_The data_.
++++
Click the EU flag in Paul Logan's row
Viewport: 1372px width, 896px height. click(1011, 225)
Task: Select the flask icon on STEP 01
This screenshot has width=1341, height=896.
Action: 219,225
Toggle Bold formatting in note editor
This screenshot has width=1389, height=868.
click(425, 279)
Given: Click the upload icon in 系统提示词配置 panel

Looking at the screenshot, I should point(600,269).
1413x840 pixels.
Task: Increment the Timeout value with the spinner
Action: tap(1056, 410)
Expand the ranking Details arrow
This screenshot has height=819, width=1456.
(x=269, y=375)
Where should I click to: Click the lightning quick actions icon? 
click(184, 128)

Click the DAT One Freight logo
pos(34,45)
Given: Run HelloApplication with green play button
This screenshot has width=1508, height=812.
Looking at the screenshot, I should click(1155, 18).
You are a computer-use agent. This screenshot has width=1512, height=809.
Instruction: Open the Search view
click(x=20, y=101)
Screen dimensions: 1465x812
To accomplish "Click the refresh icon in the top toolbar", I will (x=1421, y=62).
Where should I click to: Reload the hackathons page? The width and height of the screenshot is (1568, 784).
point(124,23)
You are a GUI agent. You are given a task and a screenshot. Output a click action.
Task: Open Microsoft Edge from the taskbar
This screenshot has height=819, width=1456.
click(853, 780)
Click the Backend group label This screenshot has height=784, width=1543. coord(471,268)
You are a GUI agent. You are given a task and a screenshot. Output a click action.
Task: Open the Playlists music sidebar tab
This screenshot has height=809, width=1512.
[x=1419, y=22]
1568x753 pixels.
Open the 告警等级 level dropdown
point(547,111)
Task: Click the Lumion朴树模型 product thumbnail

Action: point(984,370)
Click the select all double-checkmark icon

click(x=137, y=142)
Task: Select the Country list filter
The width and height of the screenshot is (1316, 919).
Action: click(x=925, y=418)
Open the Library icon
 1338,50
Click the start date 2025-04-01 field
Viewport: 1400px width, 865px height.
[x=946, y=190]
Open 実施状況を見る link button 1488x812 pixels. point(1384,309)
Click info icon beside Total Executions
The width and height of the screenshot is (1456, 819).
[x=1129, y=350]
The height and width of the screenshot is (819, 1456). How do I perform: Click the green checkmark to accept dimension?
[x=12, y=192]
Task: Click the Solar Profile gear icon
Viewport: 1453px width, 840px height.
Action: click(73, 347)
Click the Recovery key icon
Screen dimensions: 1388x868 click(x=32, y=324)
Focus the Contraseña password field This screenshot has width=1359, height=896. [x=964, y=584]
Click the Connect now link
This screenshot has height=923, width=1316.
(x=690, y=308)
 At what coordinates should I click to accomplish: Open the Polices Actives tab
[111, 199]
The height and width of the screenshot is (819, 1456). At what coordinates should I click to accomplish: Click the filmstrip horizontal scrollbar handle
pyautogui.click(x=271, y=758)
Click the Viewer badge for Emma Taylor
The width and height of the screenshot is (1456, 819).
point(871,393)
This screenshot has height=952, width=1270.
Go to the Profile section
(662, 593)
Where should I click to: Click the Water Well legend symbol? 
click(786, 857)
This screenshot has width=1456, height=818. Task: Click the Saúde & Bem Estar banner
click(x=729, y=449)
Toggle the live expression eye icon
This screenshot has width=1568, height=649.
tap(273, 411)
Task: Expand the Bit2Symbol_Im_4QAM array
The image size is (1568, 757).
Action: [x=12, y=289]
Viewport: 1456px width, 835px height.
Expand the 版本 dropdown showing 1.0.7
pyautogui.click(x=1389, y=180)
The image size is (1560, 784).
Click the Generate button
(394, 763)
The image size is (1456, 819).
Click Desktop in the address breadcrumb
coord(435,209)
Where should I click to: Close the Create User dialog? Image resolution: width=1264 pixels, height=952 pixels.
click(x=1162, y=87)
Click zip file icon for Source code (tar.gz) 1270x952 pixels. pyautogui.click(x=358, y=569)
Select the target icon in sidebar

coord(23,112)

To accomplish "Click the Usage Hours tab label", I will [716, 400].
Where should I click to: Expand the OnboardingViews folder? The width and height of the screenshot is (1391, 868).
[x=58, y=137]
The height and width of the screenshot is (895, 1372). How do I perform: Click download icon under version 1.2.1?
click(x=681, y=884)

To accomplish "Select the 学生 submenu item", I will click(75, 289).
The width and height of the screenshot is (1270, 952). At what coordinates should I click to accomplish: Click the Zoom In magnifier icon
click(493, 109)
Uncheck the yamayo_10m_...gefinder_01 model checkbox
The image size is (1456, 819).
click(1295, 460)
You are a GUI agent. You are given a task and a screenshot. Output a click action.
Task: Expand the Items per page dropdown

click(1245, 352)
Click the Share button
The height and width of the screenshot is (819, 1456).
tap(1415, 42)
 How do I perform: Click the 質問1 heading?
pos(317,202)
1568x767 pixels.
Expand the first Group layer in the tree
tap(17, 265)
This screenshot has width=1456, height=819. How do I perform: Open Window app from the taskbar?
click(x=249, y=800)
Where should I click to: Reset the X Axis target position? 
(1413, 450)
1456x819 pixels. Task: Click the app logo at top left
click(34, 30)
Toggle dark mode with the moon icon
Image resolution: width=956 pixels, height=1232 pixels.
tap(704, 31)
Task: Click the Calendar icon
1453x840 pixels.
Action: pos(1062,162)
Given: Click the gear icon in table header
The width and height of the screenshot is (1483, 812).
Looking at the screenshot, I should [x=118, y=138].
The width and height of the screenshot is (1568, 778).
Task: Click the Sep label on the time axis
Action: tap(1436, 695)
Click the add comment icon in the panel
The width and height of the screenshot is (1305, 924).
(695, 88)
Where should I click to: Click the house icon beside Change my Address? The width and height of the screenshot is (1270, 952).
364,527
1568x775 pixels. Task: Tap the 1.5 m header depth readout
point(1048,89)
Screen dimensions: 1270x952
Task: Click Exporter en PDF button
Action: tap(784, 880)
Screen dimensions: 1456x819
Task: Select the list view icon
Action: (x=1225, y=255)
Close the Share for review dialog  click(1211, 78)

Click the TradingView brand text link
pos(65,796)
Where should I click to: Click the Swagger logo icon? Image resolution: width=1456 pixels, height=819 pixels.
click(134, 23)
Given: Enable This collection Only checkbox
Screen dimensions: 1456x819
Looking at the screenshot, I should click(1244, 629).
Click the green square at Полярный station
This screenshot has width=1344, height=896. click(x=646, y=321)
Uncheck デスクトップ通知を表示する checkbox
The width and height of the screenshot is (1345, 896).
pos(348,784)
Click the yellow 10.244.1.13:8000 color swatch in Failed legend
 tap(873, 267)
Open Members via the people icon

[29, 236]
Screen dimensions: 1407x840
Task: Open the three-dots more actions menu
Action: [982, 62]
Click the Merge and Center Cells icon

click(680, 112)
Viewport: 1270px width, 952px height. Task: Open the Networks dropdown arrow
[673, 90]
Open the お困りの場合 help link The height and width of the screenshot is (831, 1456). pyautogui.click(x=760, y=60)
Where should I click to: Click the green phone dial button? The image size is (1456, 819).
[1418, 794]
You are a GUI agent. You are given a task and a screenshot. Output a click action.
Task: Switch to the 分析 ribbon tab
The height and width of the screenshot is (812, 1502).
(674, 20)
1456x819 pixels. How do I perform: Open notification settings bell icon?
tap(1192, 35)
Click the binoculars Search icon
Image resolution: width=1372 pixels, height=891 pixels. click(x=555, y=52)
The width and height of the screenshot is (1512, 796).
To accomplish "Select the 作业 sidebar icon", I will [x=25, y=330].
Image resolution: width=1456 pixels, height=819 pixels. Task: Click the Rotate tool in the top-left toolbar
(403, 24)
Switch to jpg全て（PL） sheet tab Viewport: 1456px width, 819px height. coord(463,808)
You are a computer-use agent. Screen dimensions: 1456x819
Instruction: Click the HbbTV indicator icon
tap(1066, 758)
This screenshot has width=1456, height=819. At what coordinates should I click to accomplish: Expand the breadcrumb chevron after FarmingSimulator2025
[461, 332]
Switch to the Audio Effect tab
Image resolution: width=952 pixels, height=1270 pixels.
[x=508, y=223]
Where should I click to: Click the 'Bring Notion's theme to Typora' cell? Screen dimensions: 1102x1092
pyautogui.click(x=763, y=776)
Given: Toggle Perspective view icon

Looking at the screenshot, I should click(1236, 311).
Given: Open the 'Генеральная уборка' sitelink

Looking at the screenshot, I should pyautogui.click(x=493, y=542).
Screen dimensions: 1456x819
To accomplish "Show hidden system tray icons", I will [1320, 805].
++++
_Required action_. Your reply should be one number: how many lines in the listing hold the word "gear".

_Answer section_. 2